In [1]:
import pandas as pd
import matplotlib.pyplot as plt
import numpy as np
# import dependencies

In [2]:
## create a set of random latitude and longitude combinations

lats = np.random.uniform(low=-90.000, high=90.000, size=1500)
# create a floating point list of random latitudes
lngs = np.random.uniform(low=-180.000, high=180.000, size=1500)
# create a floating point list of random longitudes
lat_lngs = zip(lats, lngs)
# returns an object with both tuples paired together
lat_lngs

<zip at 0x28c532d0b00>

In [3]:
coordinates = list(lat_lngs)
# turn the 'lat_lngs' object into a list so that we can use it

In [4]:
## now we can use the citipy module to find the nearest cities to the random coordinates in our list

from citipy import citipy
# import citipy module

cities = []
# create a list for holding the cities

# identify the nearest city for each latitude and longitude combination
for coordinate in coordinates:
    city = citipy.nearest_city(coordinate[0], coordinate[1]).city_name

    # if the city is unique, then we will add it to the cities list
    if city not in cities:
        cities.append(city)
    
# print the city count to confirm sufficient count
len(cities)

625

In [5]:
import requests
# import the requests library

from config import weather_api_key
# import the api key from the config file we created

In [6]:
url = "https://api.openweathermap.org/data/2.5/weather?lat=35&lon=139&appid=" + weather_api_key
# starting url for weather map api call
print(url)

https://api.openweathermap.org/data/2.5/weather?lat=35&lon=139&appid=16d24d2eb2143f2ff1efd161db7f61cb


In [7]:
# create an endpoint URL for a city

city_url = url + "&q=" + "Boston"
# creates endpoint reference for a city
city_weather = requests.get(city_url)
# uses the get() function to return city weather data in json format
city_weather.json()
# prints the data

{'coord': {'lon': -71.0598, 'lat': 42.3584},
 'weather': [{'id': 804,
   'main': 'Clouds',
   'description': 'overcast clouds',
   'icon': '04d'}],
 'base': 'stations',
 'main': {'temp': 288.06,
  'feels_like': 287.83,
  'temp_min': 286.45,
  'temp_max': 290.45,
  'pressure': 1009,
  'humidity': 85},
 'visibility': 10000,
 'wind': {'speed': 5.66, 'deg': 80},
 'clouds': {'all': 100},
 'dt': 1654209152,
 'sys': {'type': 2,
  'id': 2013408,
  'country': 'US',
  'sunrise': 1654160985,
  'sunset': 1654215304},
 'timezone': -14400,
 'id': 4930956,
 'name': 'Boston',
 'cod': 200}

In [8]:
boston_data = city_weather.json()
# assigns a variable to json weather data for Boston

In [9]:
boston_data["sys"], boston_data["sys"]["country"], boston_data["dt"]

({'type': 2,
  'id': 2013408,
  'country': 'US',
  'sunrise': 1654160985,
  'sunset': 1654215304},
 'US',
 1654209152)

In [10]:
lat = boston_data["coord"]["lat"]
lng = boston_data["coord"]["lon"]
max_temp = boston_data["main"]["temp_max"]
humidity = boston_data["main"]["humidity"]
clouds = boston_data["clouds"]["all"]
wind = boston_data["wind"]["speed"]
print(lat, lng, max_temp, humidity, clouds, wind)

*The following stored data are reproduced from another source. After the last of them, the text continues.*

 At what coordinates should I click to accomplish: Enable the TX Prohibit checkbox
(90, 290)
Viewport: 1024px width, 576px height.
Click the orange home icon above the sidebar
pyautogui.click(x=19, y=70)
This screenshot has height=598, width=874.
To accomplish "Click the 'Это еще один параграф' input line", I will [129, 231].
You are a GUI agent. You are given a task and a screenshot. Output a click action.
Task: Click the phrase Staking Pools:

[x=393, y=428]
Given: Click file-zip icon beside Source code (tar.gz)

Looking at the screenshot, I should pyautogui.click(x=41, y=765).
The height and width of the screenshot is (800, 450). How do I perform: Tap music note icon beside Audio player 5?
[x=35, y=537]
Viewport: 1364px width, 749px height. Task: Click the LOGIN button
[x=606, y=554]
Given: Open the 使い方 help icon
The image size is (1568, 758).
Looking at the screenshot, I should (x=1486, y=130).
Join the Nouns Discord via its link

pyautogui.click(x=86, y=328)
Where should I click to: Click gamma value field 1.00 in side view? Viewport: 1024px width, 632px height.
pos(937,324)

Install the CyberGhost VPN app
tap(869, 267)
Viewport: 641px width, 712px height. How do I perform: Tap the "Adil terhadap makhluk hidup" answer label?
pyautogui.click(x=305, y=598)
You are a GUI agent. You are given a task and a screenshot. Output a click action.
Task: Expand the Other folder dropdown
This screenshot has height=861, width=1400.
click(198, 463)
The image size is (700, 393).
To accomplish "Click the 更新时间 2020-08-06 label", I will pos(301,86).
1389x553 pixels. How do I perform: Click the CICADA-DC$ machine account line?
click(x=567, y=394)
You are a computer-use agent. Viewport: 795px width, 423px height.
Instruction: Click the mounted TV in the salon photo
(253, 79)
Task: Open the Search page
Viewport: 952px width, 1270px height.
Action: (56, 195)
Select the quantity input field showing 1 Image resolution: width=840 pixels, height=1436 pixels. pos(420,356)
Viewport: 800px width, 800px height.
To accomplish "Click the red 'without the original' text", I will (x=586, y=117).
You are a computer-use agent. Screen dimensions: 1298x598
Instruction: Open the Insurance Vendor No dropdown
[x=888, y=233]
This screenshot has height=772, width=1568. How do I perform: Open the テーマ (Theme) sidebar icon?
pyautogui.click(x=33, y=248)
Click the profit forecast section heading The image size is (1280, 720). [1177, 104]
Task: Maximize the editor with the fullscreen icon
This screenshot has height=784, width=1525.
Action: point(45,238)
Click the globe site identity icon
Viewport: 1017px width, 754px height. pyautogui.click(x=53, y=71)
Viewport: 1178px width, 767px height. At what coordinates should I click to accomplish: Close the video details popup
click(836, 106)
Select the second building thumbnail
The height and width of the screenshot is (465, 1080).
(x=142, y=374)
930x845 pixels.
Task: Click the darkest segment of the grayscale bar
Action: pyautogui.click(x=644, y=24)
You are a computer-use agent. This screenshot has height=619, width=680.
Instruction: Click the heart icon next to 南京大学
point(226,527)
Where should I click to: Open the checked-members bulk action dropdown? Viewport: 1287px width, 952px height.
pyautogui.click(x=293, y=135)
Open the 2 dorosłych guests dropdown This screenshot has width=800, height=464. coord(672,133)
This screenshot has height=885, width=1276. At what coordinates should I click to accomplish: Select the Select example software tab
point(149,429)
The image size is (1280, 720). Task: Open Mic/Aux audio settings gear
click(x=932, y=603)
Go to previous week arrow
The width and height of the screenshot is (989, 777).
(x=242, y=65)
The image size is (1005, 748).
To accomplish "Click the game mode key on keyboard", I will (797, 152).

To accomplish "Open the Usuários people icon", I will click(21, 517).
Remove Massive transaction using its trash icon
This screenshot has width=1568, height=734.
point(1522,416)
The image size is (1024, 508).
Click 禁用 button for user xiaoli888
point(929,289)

42.3584 -71.0598 290.45 85 100 5.66


In [11]:
## this bit will allow us to convert the UTC to ISO format

from datetime import datetime
# import the datetime module
date = boston_data["dt"]
# get the date from the json data
datetime.utcfromtimestamp(date)
# convert utc to date format with year, month, day, hours, minutes, and seconds

datetime.datetime(2022, 6, 2, 22, 32, 32)

In [12]:
datetime.utcfromtimestamp(date).strftime('%Y-%m-%d %H:%M:%S')
# same function, but with formatting parameters to make it look nice

'2022-06-02 22:32:32'

In [13]:
## this bit will create a list of city urls

import time
# imports time dependency

city_data = []
# create an empty list to hold the weather data
print("Beginning Data Retrieval     ")
print("-----------------------------")
# print the beginning of the logging

record_count = 1
set_count = 1
# create and set counters to 1

for i, city in enumerate(cities):
# loops through all the cities in the list and uses enumerate() to retrieve index and city name

    if (i % 50 == 0 and i >= 50):
    # group cities in sets of 50 for logging purposes
        set_count += 1
        record_count = 1
        time.sleep(60)

    city_url = url + "&q=" + city.replace(" ","+")
    # create endpoint URl for each city

    print(f"Processing Record {record_count} of Set {set_count} | {city}")
    # log the url, record, set numbers, and the city
    record_count += 1
    # add 1 to record count
    # Run an API request for each of the cities.
    try:
        # Parse the JSON and retrieve data.
        city_weather = requests.get(city_url).json()
        # Parse out the needed data.
        city_lat = city_weather["coord"]["lat"]
        city_lng = city_weather["coord"]["lon"]
        city_max_temp = city_weather["main"]["temp_max"]
        city_humidity = city_weather["main"]["humidity"]
        city_clouds = city_weather["clouds"]["all"]
        city_wind = city_weather["wind"]["speed"]
        city_country = city_weather["sys"]["country"]
        # Convert the date to ISO standard.
        city_date = datetime.utcfromtimestamp(city_weather["dt"]).strftime('%Y-%m-%d %H:%M:%S')
        # Append the city information into city_data list.
        city_data.append({"City": city.title(),
                          "Lat": city_lat,
                          "Lng": city_lng,
                          "Max Temp": city_max_temp,
                          "Humidity": city_humidity,
                          "Cloudiness": city_clouds,
                          "Wind Speed": city_wind,
                          "Country": city_country,
                          "Date": city_date})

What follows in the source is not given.